The Buddha was "The Man Who Woke Up" and was the founder of the Buddhism religion, which emphasizes compassionate wisdom. Born Prince Siddhartha in current-day Nepal, he was given the name Buddha after achieving complete understanding of how the universe works, commonly called Enlightenment. He was also refered to as "The one who has gone" as he was considered to have left the trappings of rebirth and suffering behind. The Buddha spent many years forming a community (called a Sangha) and teaching the path of Enlightenment to his followers.
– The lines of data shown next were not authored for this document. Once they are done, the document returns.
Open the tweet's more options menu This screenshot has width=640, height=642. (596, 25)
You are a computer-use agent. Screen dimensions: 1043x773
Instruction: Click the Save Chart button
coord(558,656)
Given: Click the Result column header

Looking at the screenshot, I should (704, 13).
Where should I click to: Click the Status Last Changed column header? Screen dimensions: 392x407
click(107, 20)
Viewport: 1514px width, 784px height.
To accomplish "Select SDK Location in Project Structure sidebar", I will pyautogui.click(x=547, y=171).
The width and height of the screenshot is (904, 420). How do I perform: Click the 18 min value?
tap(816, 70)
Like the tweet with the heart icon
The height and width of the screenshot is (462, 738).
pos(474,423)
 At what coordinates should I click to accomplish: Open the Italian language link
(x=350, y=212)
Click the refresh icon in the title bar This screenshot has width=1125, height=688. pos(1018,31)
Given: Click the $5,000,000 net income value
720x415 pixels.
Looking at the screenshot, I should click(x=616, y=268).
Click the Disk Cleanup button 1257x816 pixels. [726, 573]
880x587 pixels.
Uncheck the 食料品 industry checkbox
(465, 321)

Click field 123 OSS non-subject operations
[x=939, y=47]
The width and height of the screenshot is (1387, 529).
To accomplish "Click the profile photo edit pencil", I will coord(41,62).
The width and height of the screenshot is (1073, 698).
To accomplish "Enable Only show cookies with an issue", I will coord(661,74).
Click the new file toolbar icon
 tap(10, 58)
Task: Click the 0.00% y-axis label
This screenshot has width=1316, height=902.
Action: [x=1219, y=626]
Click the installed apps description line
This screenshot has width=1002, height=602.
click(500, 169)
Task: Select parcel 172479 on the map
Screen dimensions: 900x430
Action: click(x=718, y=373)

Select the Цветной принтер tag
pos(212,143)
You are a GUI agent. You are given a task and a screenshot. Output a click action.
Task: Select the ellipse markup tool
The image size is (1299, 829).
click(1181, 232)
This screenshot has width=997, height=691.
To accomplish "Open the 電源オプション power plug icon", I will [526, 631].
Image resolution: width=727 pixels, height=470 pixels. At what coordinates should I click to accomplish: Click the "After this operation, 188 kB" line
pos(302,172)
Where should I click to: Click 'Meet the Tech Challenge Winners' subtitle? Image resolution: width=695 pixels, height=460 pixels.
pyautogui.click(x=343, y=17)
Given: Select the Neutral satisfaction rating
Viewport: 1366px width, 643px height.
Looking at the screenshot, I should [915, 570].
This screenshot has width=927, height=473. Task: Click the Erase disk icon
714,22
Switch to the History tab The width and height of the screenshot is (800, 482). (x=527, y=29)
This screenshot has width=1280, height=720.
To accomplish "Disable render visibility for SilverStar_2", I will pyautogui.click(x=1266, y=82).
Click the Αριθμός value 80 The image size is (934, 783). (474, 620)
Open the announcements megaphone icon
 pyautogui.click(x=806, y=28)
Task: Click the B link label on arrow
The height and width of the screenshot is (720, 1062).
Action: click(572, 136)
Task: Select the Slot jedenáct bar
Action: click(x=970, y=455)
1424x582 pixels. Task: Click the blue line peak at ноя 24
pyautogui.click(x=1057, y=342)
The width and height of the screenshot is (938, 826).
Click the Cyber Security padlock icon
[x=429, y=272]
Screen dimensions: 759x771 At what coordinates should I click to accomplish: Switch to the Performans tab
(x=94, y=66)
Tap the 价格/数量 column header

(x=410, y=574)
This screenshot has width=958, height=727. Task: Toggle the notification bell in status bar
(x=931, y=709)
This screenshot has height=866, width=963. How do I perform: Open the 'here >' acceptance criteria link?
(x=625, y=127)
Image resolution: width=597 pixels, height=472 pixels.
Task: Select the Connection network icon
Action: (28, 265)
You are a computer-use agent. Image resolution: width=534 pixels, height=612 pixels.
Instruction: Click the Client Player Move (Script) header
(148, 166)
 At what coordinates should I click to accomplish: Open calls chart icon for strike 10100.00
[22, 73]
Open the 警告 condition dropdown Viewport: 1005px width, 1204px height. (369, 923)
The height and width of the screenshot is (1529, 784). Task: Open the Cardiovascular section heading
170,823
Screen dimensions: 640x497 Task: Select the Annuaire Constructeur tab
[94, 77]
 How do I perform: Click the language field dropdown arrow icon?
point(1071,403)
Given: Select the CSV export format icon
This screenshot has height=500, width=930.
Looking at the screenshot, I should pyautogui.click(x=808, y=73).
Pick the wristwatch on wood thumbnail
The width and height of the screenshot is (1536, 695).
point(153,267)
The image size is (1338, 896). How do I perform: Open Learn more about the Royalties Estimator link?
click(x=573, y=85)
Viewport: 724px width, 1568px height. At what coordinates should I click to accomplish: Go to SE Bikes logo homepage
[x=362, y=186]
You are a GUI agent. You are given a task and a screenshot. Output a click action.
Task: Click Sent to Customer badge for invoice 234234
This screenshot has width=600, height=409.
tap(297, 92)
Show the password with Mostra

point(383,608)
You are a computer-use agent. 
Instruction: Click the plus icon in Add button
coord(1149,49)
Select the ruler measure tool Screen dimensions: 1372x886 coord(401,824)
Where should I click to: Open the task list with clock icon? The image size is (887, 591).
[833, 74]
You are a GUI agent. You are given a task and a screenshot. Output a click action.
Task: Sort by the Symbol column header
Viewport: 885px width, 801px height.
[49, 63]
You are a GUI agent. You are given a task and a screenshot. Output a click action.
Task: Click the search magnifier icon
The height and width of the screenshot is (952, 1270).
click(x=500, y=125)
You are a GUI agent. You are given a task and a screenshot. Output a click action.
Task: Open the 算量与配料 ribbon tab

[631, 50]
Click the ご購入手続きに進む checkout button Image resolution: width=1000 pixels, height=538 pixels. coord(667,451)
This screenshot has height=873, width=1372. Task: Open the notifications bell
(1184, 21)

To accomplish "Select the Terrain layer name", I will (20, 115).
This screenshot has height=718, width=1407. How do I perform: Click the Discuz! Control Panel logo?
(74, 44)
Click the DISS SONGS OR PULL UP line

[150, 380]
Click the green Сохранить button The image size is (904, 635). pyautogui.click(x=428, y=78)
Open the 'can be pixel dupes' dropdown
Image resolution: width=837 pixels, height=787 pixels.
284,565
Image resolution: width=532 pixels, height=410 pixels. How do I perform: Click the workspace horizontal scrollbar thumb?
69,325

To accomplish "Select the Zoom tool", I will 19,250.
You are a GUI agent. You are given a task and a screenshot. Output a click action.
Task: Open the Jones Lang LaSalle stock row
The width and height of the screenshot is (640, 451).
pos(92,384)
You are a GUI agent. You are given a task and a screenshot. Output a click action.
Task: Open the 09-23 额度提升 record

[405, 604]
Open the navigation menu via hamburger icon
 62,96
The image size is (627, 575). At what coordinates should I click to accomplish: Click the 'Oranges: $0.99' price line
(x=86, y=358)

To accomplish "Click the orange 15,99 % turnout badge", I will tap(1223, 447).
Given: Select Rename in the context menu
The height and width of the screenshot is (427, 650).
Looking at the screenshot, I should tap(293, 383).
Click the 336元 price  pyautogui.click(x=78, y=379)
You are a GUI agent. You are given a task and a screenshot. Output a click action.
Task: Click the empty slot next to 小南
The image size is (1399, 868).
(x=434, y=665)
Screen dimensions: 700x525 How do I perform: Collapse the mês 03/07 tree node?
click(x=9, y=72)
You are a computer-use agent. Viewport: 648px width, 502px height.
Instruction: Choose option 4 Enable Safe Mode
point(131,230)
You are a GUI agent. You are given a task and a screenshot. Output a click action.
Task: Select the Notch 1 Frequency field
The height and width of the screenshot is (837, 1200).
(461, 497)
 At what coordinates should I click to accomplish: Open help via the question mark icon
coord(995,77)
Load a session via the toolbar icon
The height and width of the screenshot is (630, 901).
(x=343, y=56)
He taught that instead of depending on the blessings of gods or relying on religious rituals, each one of us must work out our own liberation by constantly striving to improve ourselves and acting in compassionate ways toward others.

The Buddha never claimed to be divine; nor did the Buddha claim to be a prophet in direct communication with the divine. While the Buddha is not considered a deity (such as the Hindu gods and goddesses), he is still venerated by Buddhists when they pay reverence to Buddha Statues by making offerings of incense and flowers to the sculptures, or while reciting prayers and bowing before them.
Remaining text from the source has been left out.